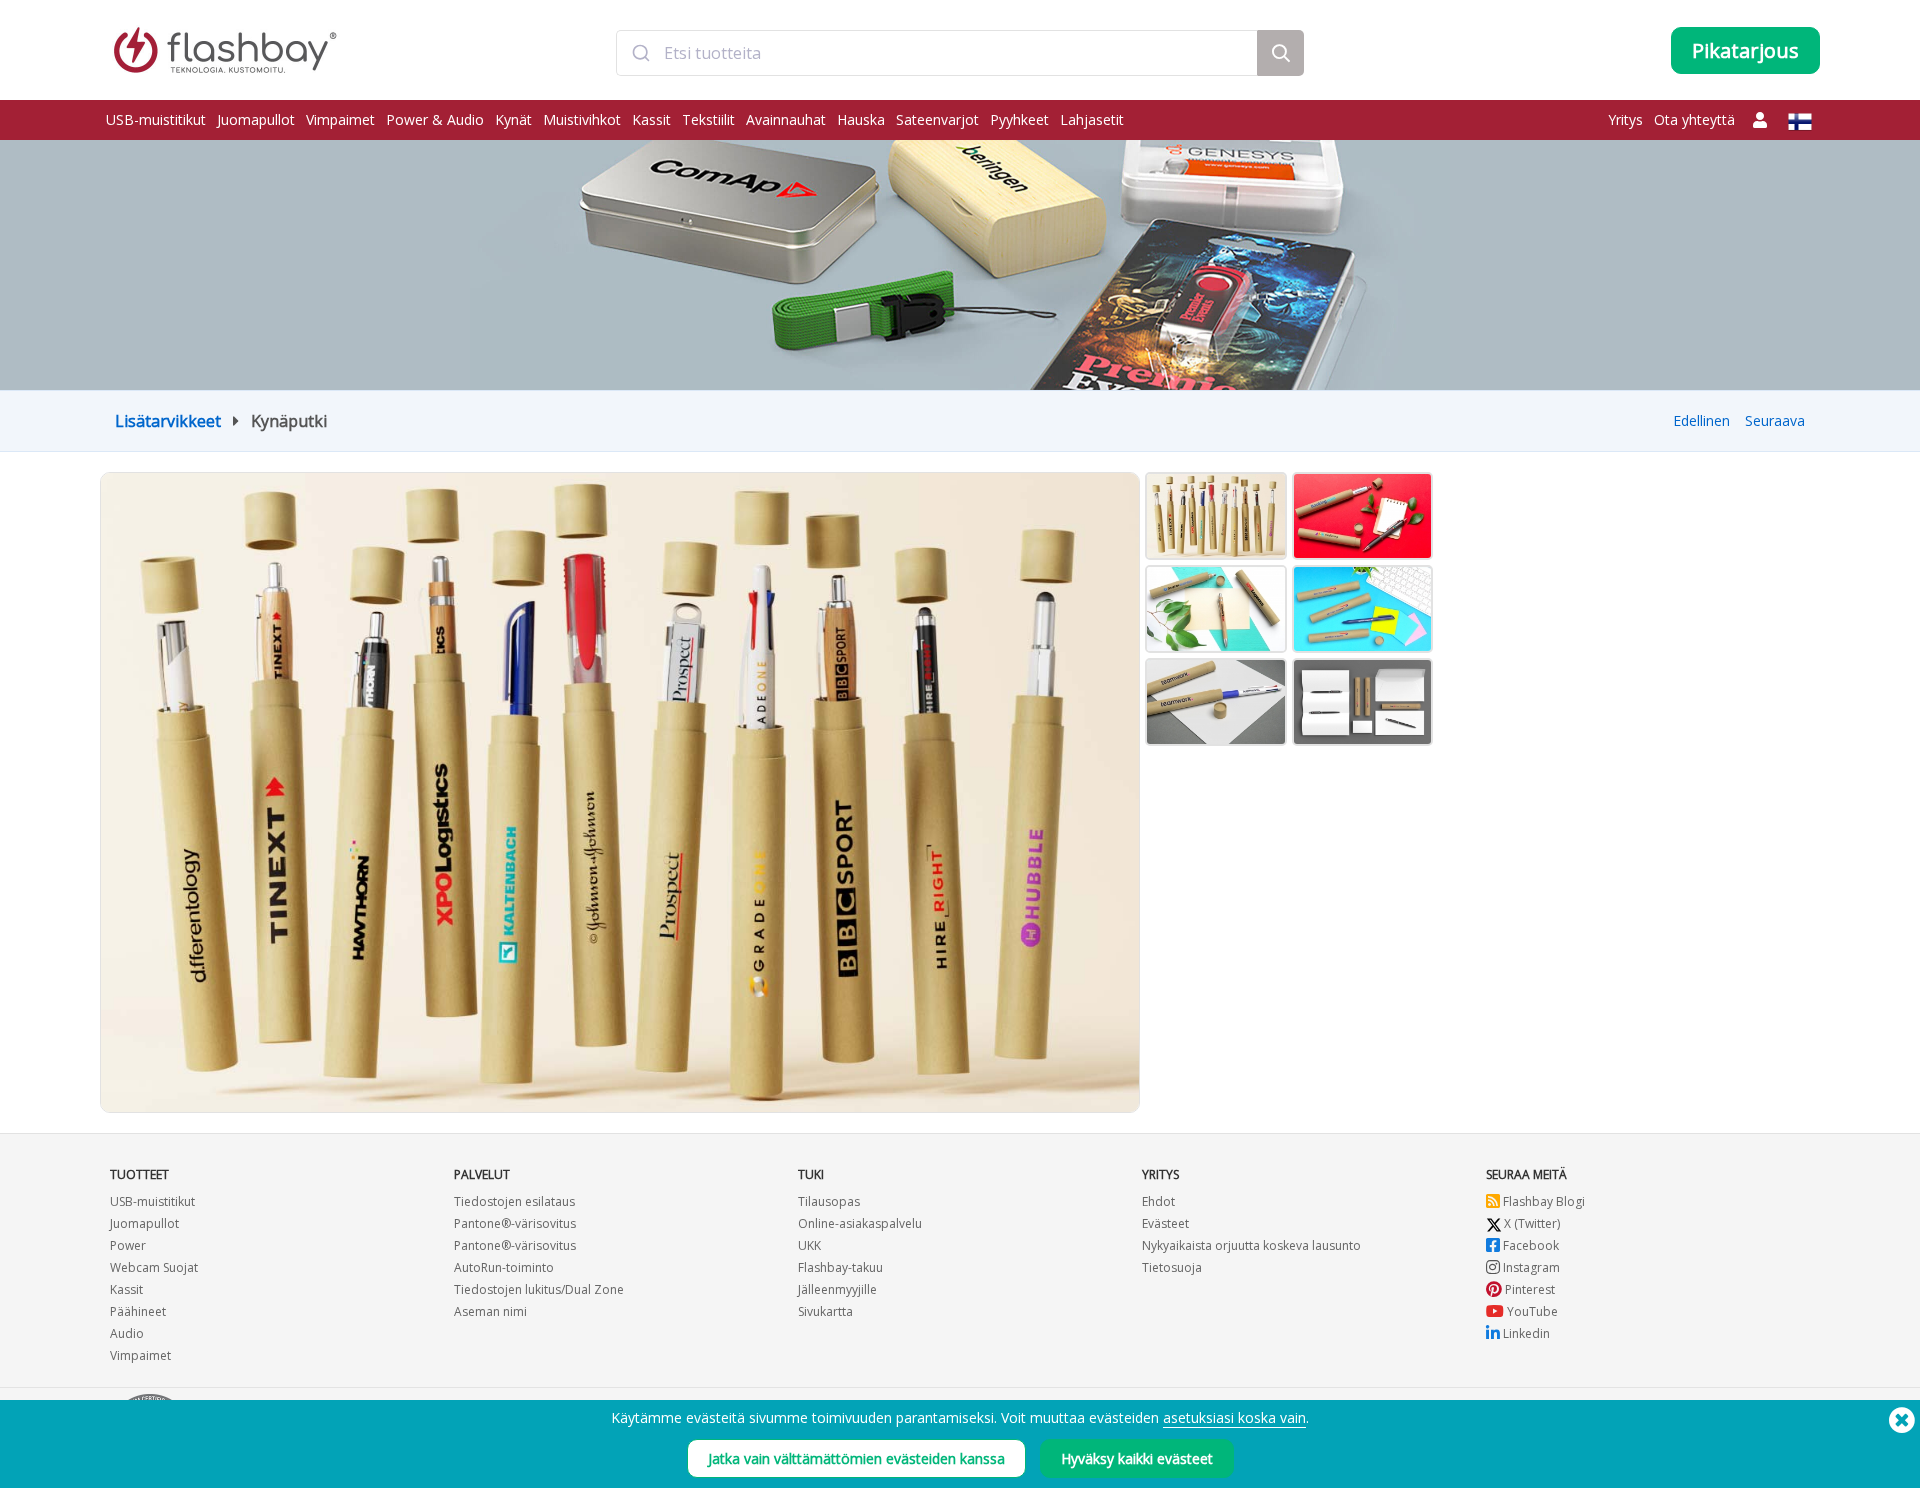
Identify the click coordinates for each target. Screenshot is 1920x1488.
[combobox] (937, 53)
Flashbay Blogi (1542, 1201)
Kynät (513, 119)
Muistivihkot (582, 119)
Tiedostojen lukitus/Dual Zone (539, 1289)
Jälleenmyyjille (837, 1289)
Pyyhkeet (1019, 119)
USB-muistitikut (156, 119)
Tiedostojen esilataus (514, 1201)
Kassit (651, 119)
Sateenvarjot (937, 119)
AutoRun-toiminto (504, 1267)
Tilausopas (829, 1201)
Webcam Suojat (154, 1267)
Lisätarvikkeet (168, 421)
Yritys (1625, 119)
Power (128, 1245)
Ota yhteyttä (1694, 119)
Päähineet (138, 1311)
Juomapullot (256, 119)
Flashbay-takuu (840, 1267)
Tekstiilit (708, 119)
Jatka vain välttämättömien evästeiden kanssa (856, 1458)
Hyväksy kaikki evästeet (1137, 1458)
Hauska (861, 119)
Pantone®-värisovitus (515, 1223)
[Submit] (640, 53)
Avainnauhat (786, 119)
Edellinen (1701, 420)
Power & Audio (435, 119)
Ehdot (1158, 1201)
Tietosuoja (1172, 1267)
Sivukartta (825, 1311)
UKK (809, 1245)
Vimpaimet (340, 119)
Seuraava (1775, 420)
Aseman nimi (490, 1311)
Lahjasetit (1092, 119)
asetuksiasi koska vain (1234, 1417)
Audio (127, 1333)
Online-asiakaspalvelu (860, 1223)
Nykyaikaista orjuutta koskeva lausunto (1251, 1245)
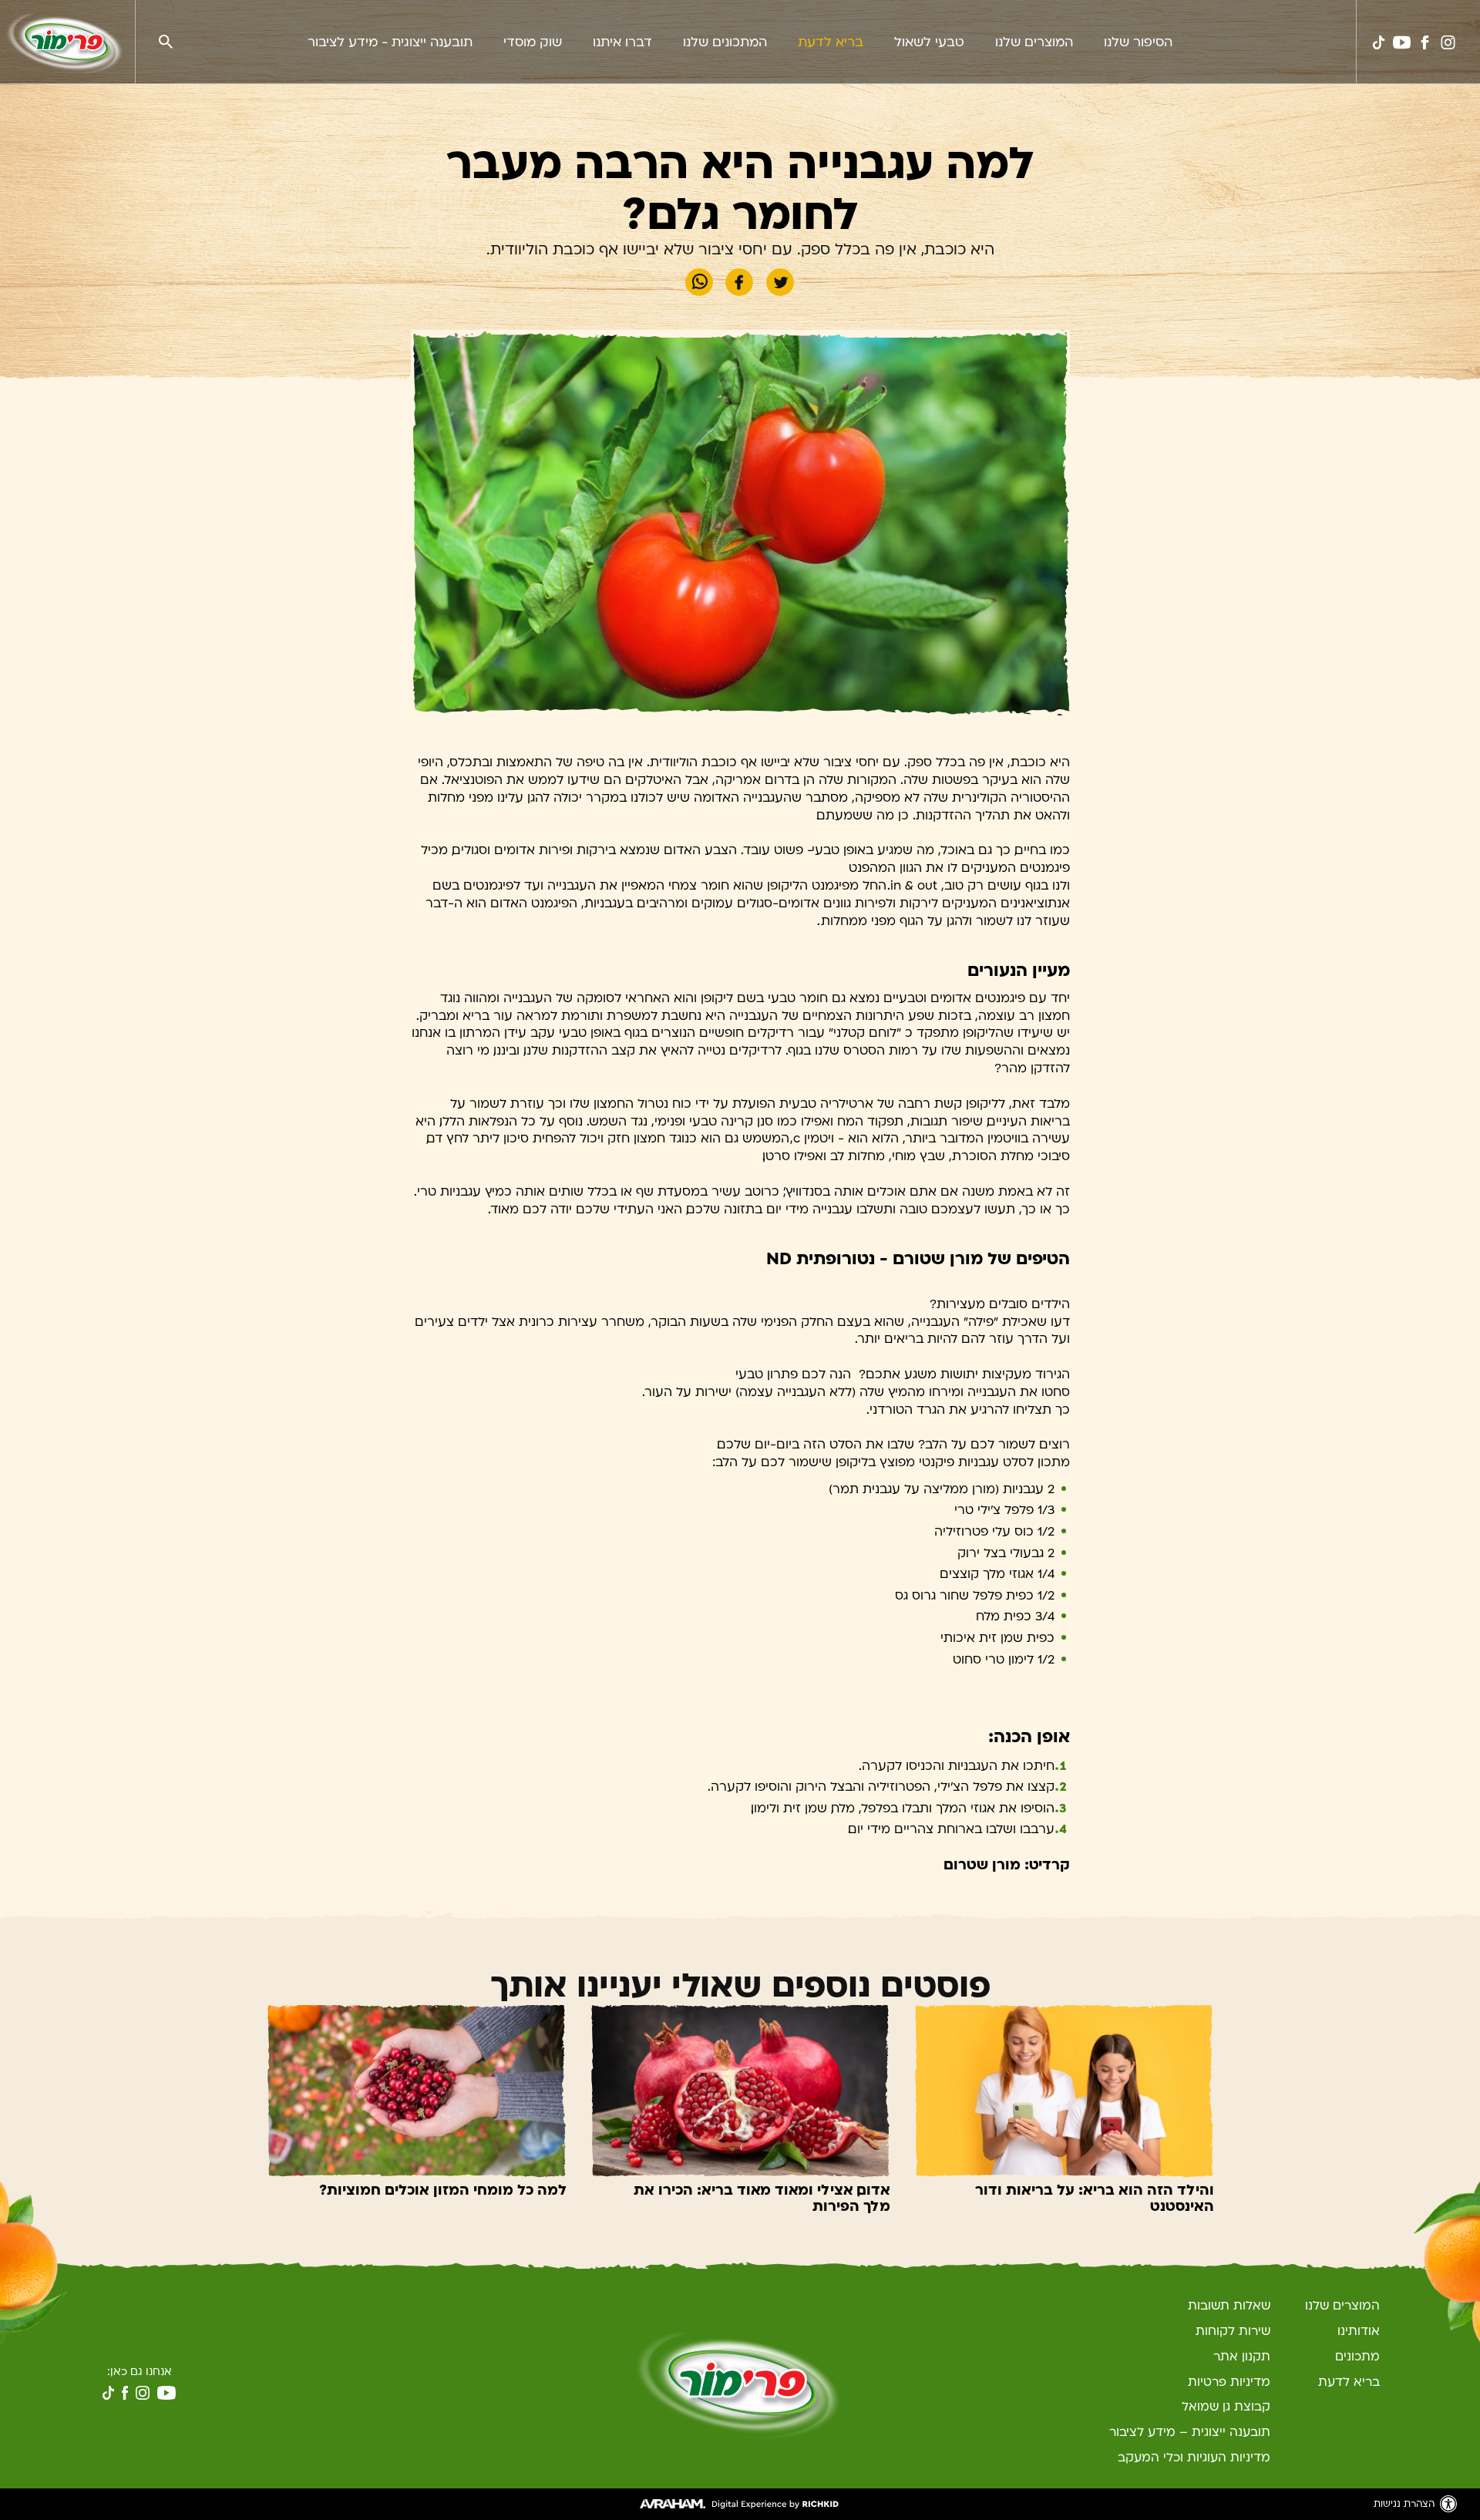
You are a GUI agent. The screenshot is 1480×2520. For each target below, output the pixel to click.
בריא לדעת (830, 42)
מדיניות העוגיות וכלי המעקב (1194, 2457)
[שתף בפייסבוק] (739, 282)
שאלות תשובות (1229, 2305)
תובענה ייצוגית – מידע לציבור (1189, 2432)
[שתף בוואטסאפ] (699, 282)
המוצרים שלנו (1034, 42)
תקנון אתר (1241, 2356)
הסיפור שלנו (1138, 42)
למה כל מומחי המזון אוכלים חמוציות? (443, 2190)
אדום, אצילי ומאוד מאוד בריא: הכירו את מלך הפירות (762, 2198)
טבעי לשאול (929, 42)
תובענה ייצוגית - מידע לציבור (390, 42)
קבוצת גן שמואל (1226, 2406)
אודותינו (1358, 2331)
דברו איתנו (622, 42)
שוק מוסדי (532, 42)
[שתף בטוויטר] (780, 282)
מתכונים (1357, 2356)
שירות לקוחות (1233, 2331)
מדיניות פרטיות (1229, 2382)
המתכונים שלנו (725, 42)
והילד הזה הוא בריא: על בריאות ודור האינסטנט (1094, 2198)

> About this exercise: Your answer should be the lines above, from the line containing "Lisätarvikkeet (168, 421)" up to and including the line containing "Aseman nimi (490, 1311)", reproduced exactly and with nothing else.

> Exercise output:
Lisätarvikkeet (168, 421)
Yritys (1625, 119)
Power (128, 1245)
Ota yhteyttä (1694, 119)
Päähineet (138, 1311)
Juomapullot (256, 119)
Flashbay-takuu (840, 1267)
Tekstiilit (708, 119)
Jatka vain välttämättömien evästeiden kanssa (856, 1458)
Hyväksy kaikki evästeet (1137, 1458)
Hauska (861, 119)
Pantone®-värisovitus (515, 1223)
[Submit] (640, 53)
Avainnauhat (786, 119)
Edellinen (1701, 420)
Power & Audio (435, 119)
Ehdot (1158, 1201)
Tietosuoja (1172, 1267)
Sivukartta (825, 1311)
UKK (809, 1245)
Vimpaimet (340, 119)
Seuraava (1775, 420)
Aseman nimi (490, 1311)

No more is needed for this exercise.